“That peanut butter stain looks like cat vomit,” said Livy.
Cheyenne put her leg up on the counter and turned on the other sink. She poured a few palmfuls of water over the peanut butter until the whole leg was soaked. She went for paper towels but there weren’t any so she wrung out the cuff and gave up.
Livy washed her jeans and the green shirt in the sink and rolled them tight.
“Here’s your card,” said Cheyenne, handing it over.
Livy put it in her wallet and took out a twenty. “Go get the oil with this so we can have change for tolls,” she said.
Cheyenne rolled her eyes and took the bill.

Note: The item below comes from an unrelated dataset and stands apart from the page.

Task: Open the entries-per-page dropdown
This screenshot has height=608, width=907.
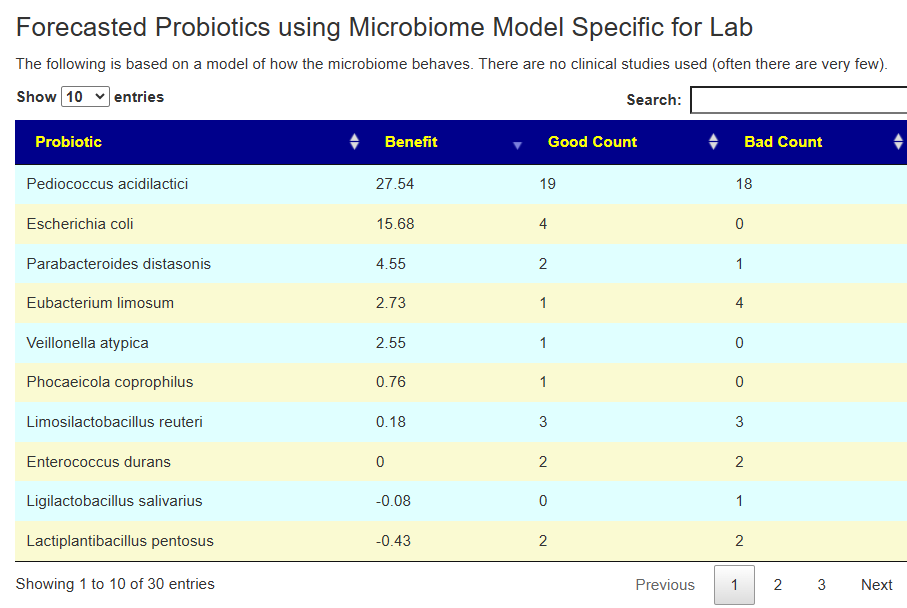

“Take my bag,” Cheyenne told Livy.
Sitting in the car waiting, Livy realized the trip was a financial disaster but also a lesson. Her sister was her sister.
Cheyenne came out of the restaurant side of the building and crossed the parking lot. Her dark, shaggy hair had an orange luster from the neon of the illuminated food court. Her blue shirt looked gray. The ketchup looked like blood. The wet leg of her black pants clung to her calf, wrapping at the hem, exposing her sockless ankle. In one hand, a gallon of water, in the other, a Hershey bar the size of her head. Still with no oil.
Livy started the car. Her sister was the most resourceful person she’d ever known. She had charm. And she must have at least one friend in the area somewhere, Jackson if no one else.
Cheyenne stopped to roll up the wet pant leg.
Livy freed the emergency break and put the car in drive. Cheyenne froze and they met eye to eye for a full second. Then Livy took her foot off the brake and floored it.
Cheyenne had twenty dollars and the world’s largest chocolate bar. She’d be fine.
BOOK 2—THE LAY
All the money gone I could not find it (find it)
Booze was left I poured into a glass (glass! glass! glass!)
The bitch I saw in flip-flops must a took it (took it)
And paid her passage with her…high-interest credit card!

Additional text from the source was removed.